About GoKwik
GoKwik is a growth operating system designed to power D2C and eCommerce brands from checkout optimisation and reducing return-to-origin (RTO), to payments, retention, and post-purchase engagement. Today, GoKwik enables over 12,000 merchants worldwide, processes around $2 billion in GMV, and is strengthening its AI-powered infrastructure.
Backed by RTP Global, Z47, Peak XV, and Think Investments and bolstered by a $13 million growth round in June 2025 (total funding: $68 million), GoKwik is scaling aggressively across India and the UK.
Why This Role Matters
At GoKwik, security isn’t a bolt-on, it’s a core part of how we build, ship, and scale. As a Senior DevSecOps Engineer, you’ll ensure every layer of our infrastructure and development lifecycle is secure, compliant, and resilient. You’ll work end-to-end with engineering teams, from design and deployment to operations and optimisation, embedding security guardrails into CI/CD pipelines, automating IAM and compliance checks, and reducing human error to near zero. You’ll also shape a culture where security is a shared responsibility, not a last-minute review, while staying battle-ready to lead incident response and drive blameless learning. In short, you’ll own the frameworks and practices that let GoKwik grow fast without ever compromising trust, directly protecting $2B+ GMV and thousands of merchants who rely on us every day.
What You'll Own
- Build secure CI/CD pipelines by embedding vulnerability scanning, SAST, and DAST, ensuring every release ships fast and safe
- Partner with engineering and security teams to design cloud-native architectures that are secure by default and resilient at scale
- Automate the boring stuff, from secrets management and IAM policy enforcement to compliance validation checks, cutting down human error and accelerating delivery
- Integrate best-in-class security tools (Vault, Prisma, Aqua, Trivy, etc.) into every layer of our infrastructure
- Take the lead during security incidents, coordinating response across teams and ensuring issues are remediated quickly and effectively
- Drive a proactive DevSecOps culture by running training, awareness programs, and blameless postmortems that turn incidents into learnings
- Own compliance readiness (SOC2, ISO 27001, PCI-DSS), working closely with governance and legal to keep us always audit-prepared without slowing down engineering
Who You Are
- 3 - 7 years of hands-on experience in DevSecOps or Cloud Security Engineering within fast-scaling SaaS or eCommerce environments
- Strong grasp of AppSec and Cloud Security fundamentals, from IAM, WAF, and KMS to CSPM best practices
- Practical experience with Kubernetes security (RBAC, PodSecurity, NetworkPolicies) and keeping clusters production-hardened
- Comfortable with threat modelling, incident response, and security compliance frameworks (ISO, SOC2, PCI-DSS)

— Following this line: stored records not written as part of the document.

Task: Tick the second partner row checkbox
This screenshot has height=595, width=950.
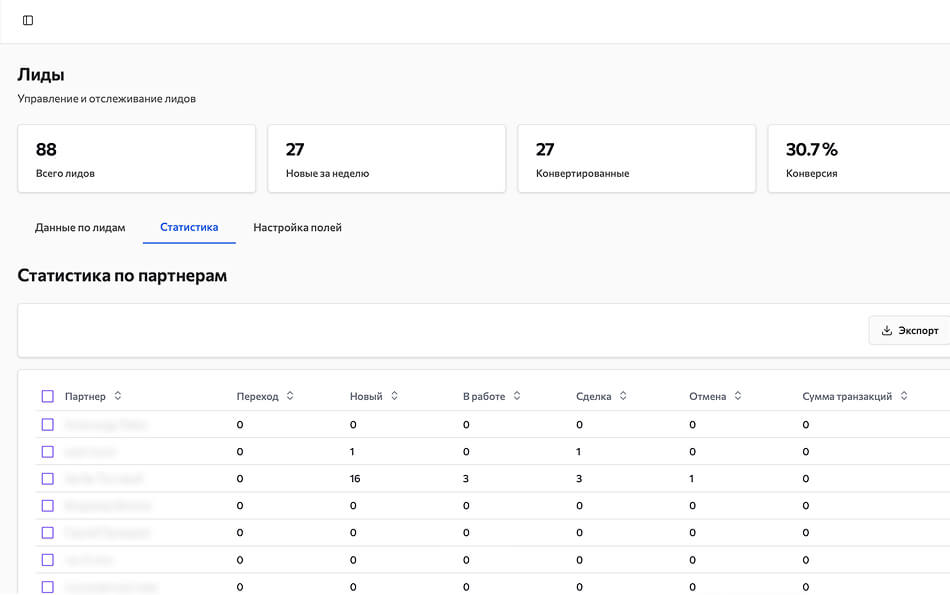Action: pyautogui.click(x=47, y=452)
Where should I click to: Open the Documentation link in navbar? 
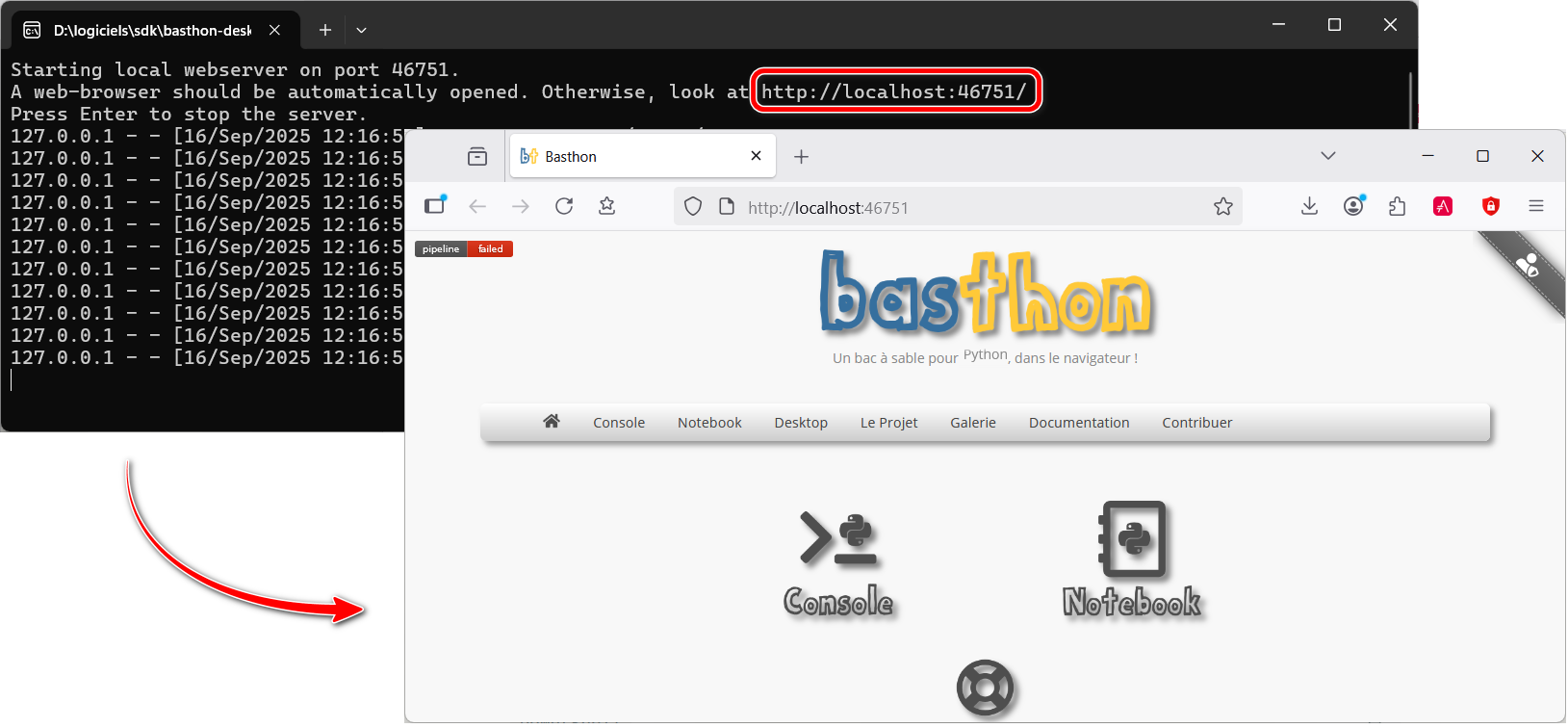1078,423
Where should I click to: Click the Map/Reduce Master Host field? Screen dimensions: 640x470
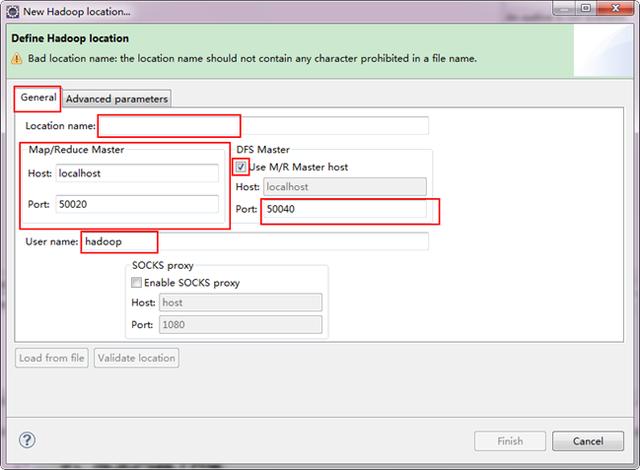point(137,173)
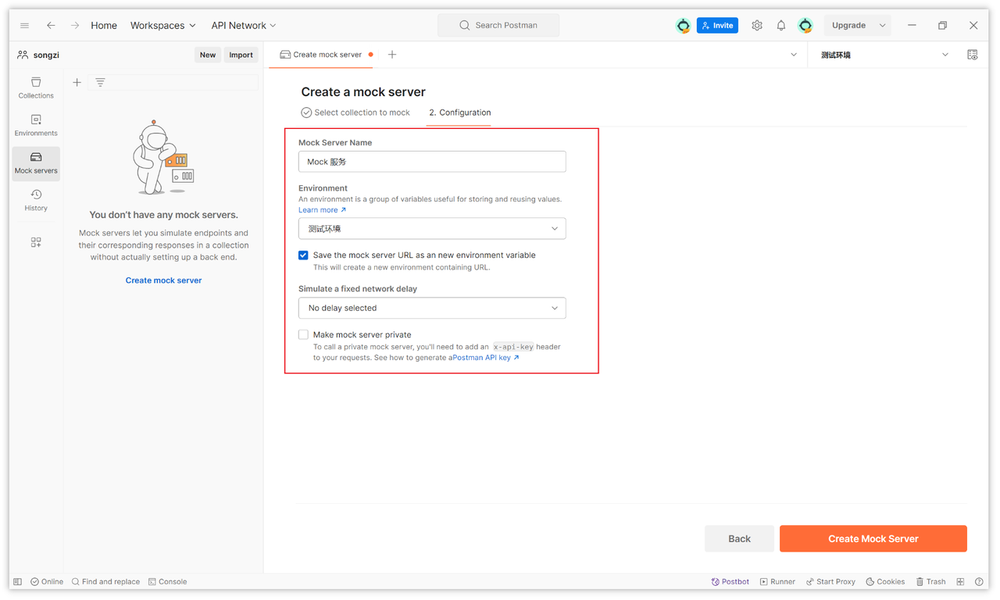Click the Mock Server Name input field

(x=432, y=162)
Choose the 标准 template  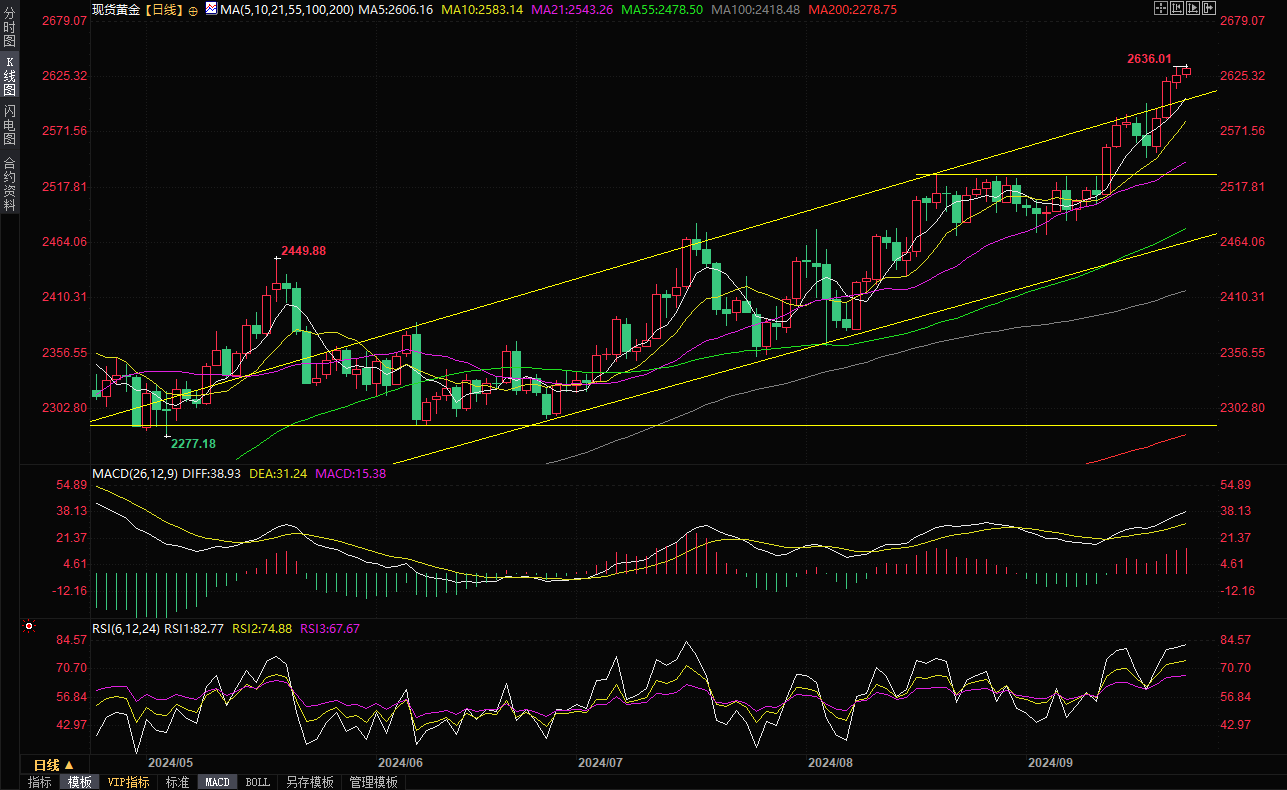[x=177, y=782]
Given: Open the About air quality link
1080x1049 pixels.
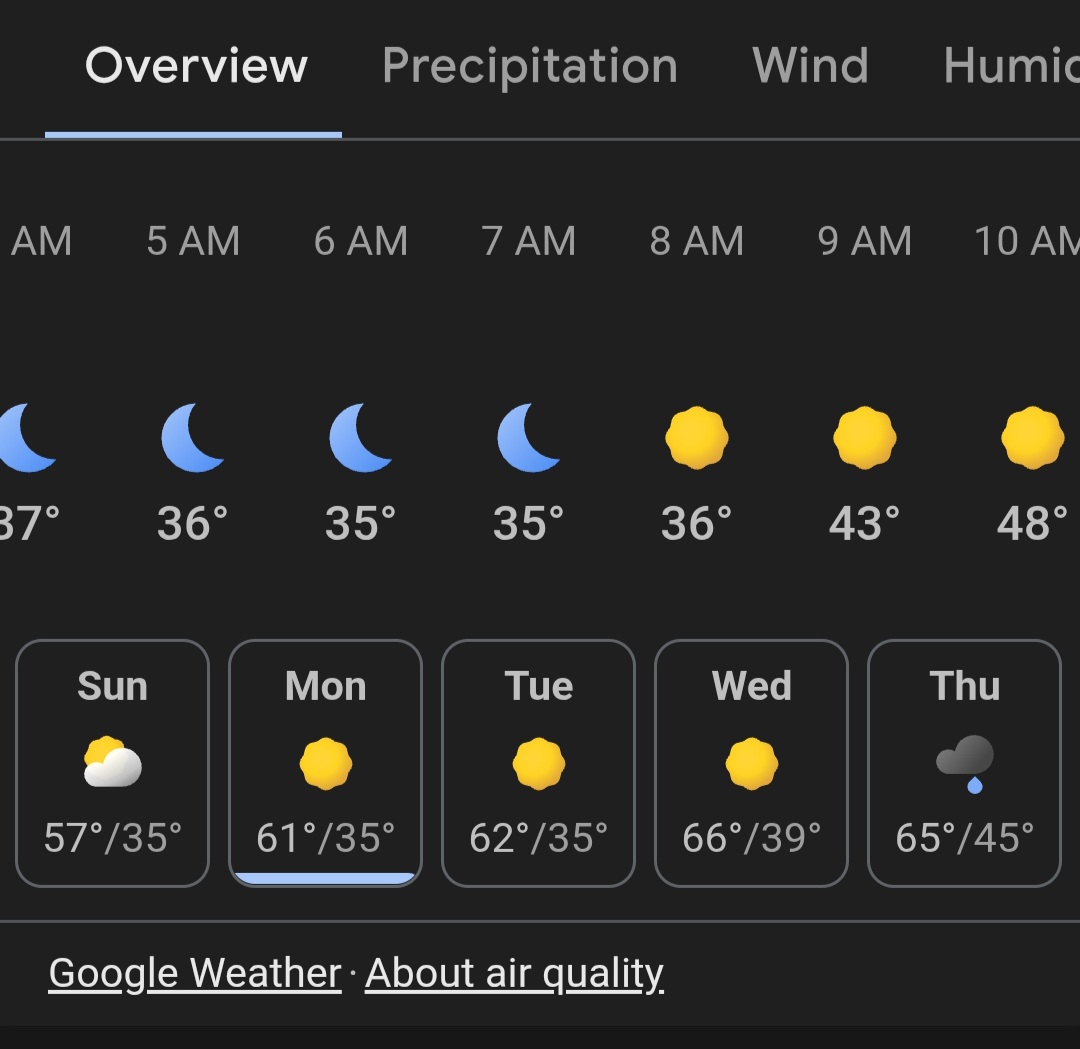Looking at the screenshot, I should 514,973.
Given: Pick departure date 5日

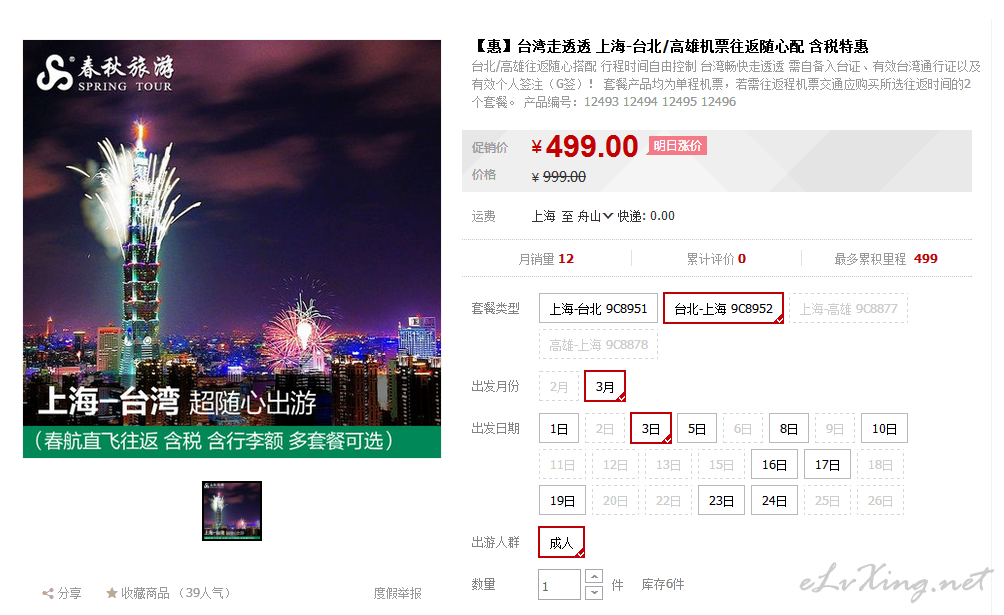Looking at the screenshot, I should (x=697, y=429).
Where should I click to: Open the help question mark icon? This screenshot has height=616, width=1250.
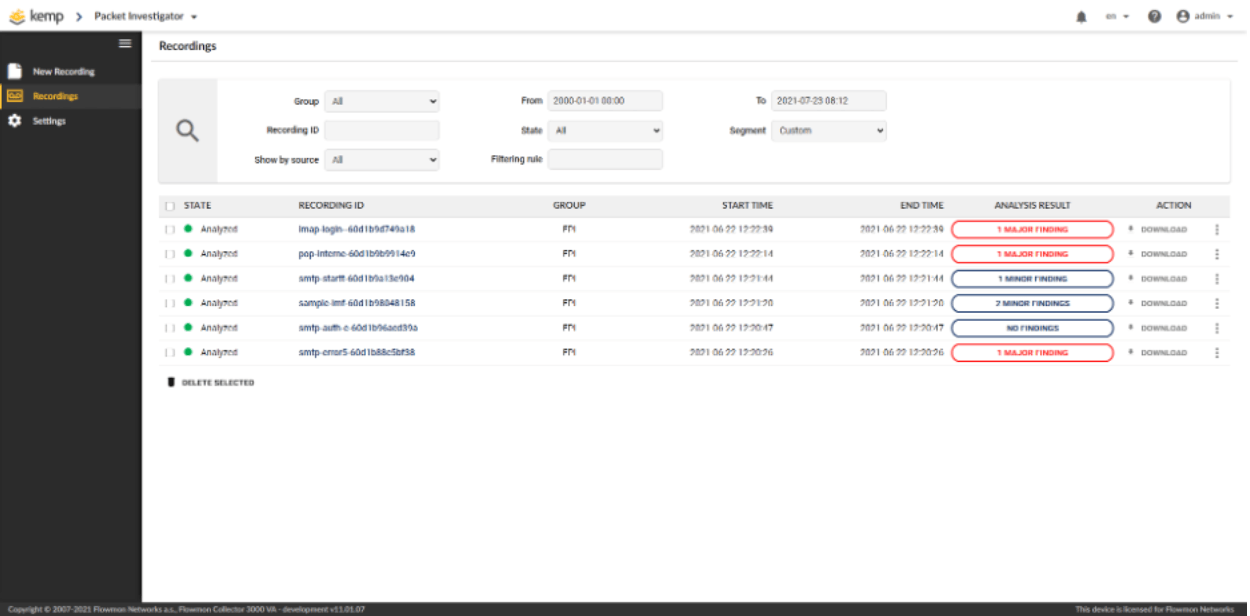point(1154,17)
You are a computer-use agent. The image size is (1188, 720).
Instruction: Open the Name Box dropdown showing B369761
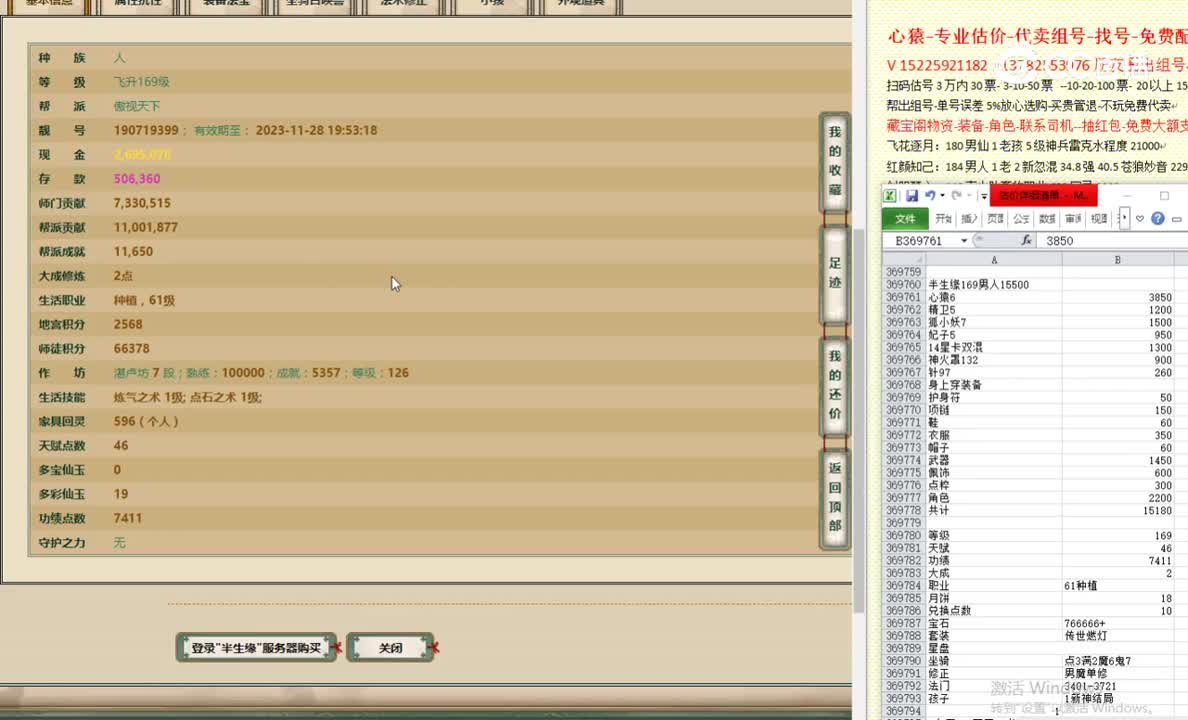tap(964, 239)
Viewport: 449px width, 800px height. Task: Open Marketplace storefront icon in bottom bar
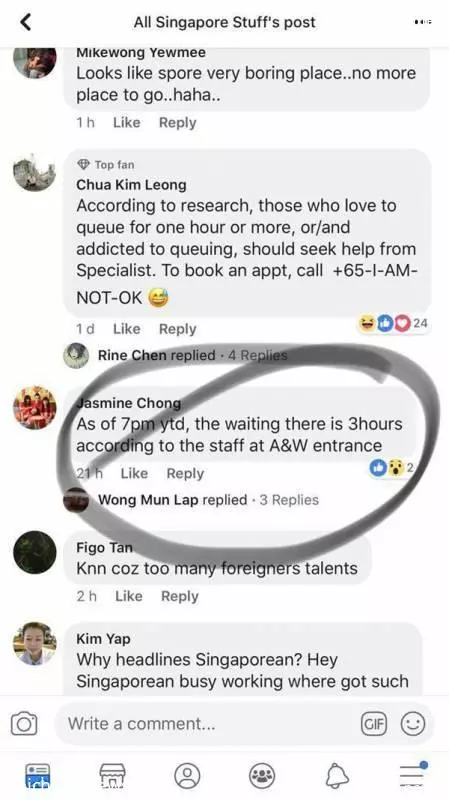[x=112, y=776]
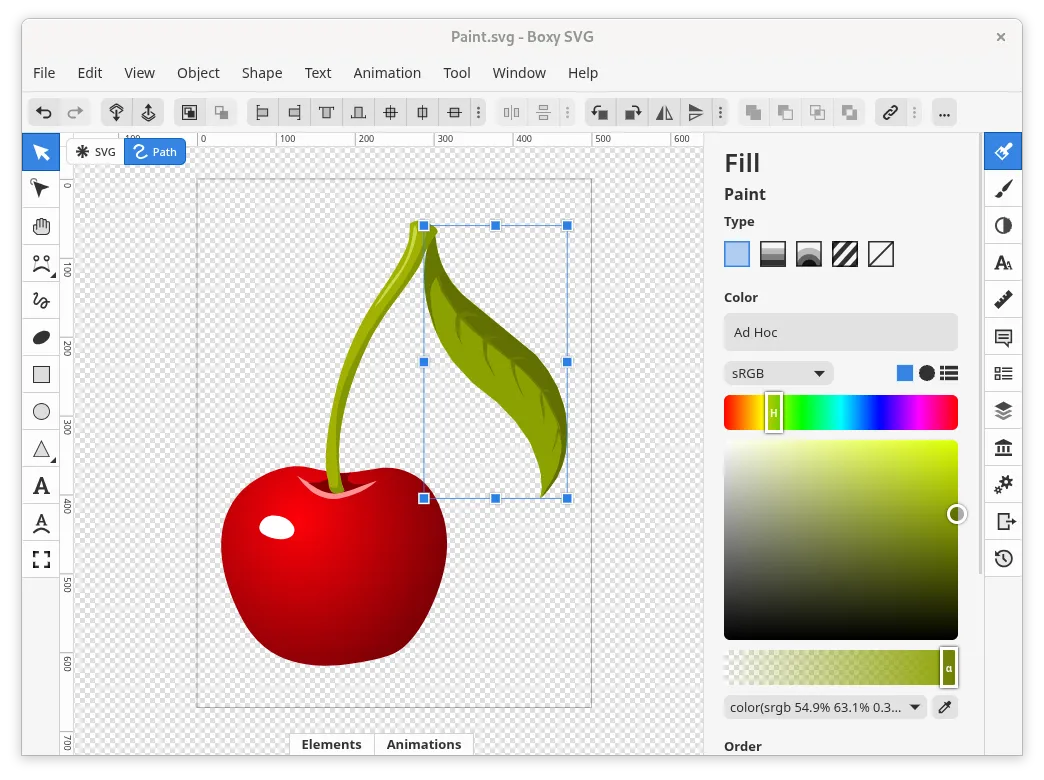
Task: Expand the color value format dropdown
Action: [825, 708]
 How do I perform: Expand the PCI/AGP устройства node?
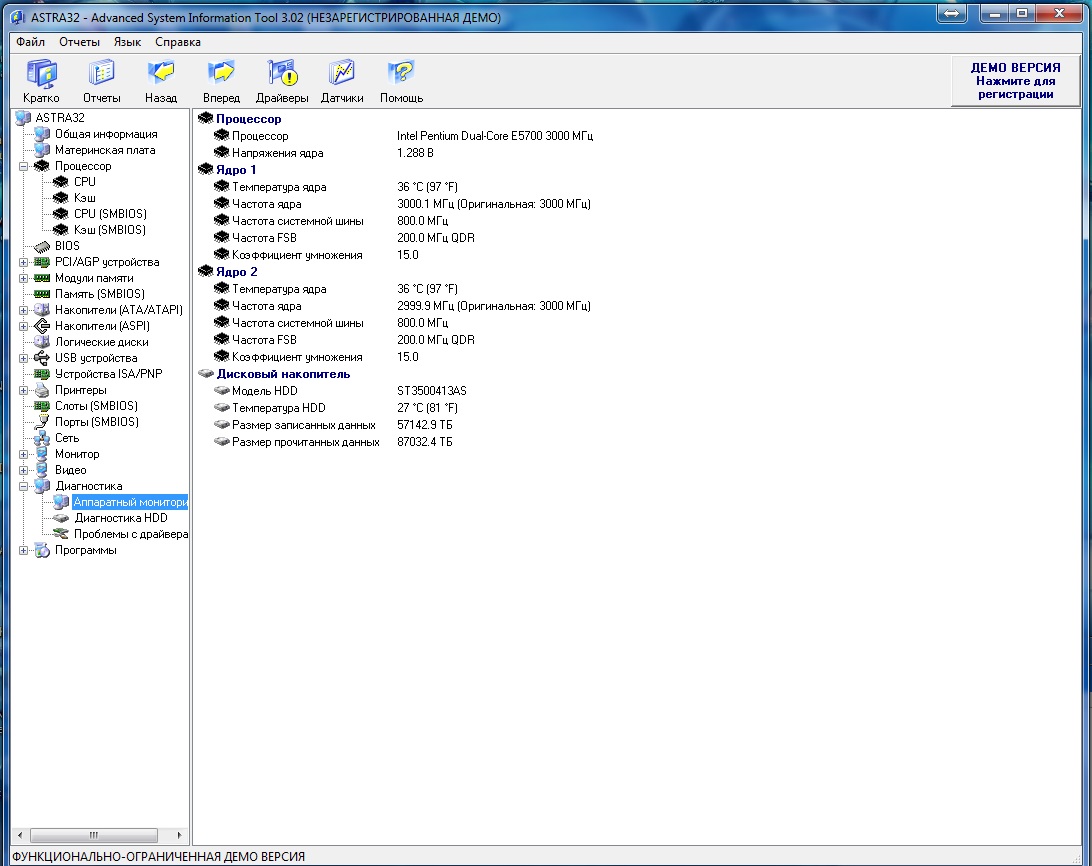coord(23,263)
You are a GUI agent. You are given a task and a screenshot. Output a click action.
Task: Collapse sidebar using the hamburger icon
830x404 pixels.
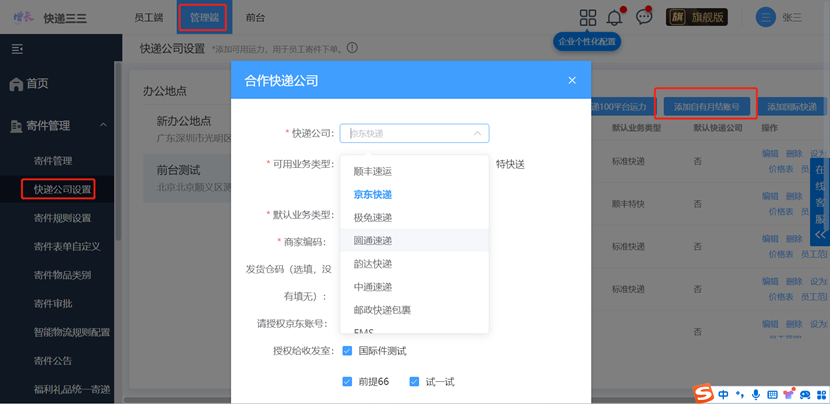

- Solid coding/scripting skills (Python, Go, Bash, etc.) to automate controls and eliminate repetitive manual work
- Someone who doesn’t just know the theory but has battle-tested experience in securing systems at scale
How You'll Thrive at GoKwik
- You embed security into velocity, helping teams move fast without cutting corners
- You believe in a blameless, learning-first culture, where issues are fixed, not hidden
- You take uptime and compliance seriously, 99.99999% is the bar, and you love building guardrails that make it possible
- You stay proactive, spotting and solving risks before they become incidents
- You thrive in a high-trust environment, where ownership is real and security is an enabler, not a blocker
Why GoKwik ?
At GoKwik, we aren’t just building tools, we’re rewriting the playbook for eCommerce in India.
We exist to solve some of the most complex challenges faced by digital-first brands: low conversion rates, high RTO, and poor post-purchase experience. Our checkout and conversion stack powers 500+ leading D2C brands and marketplaces and we’re just getting started.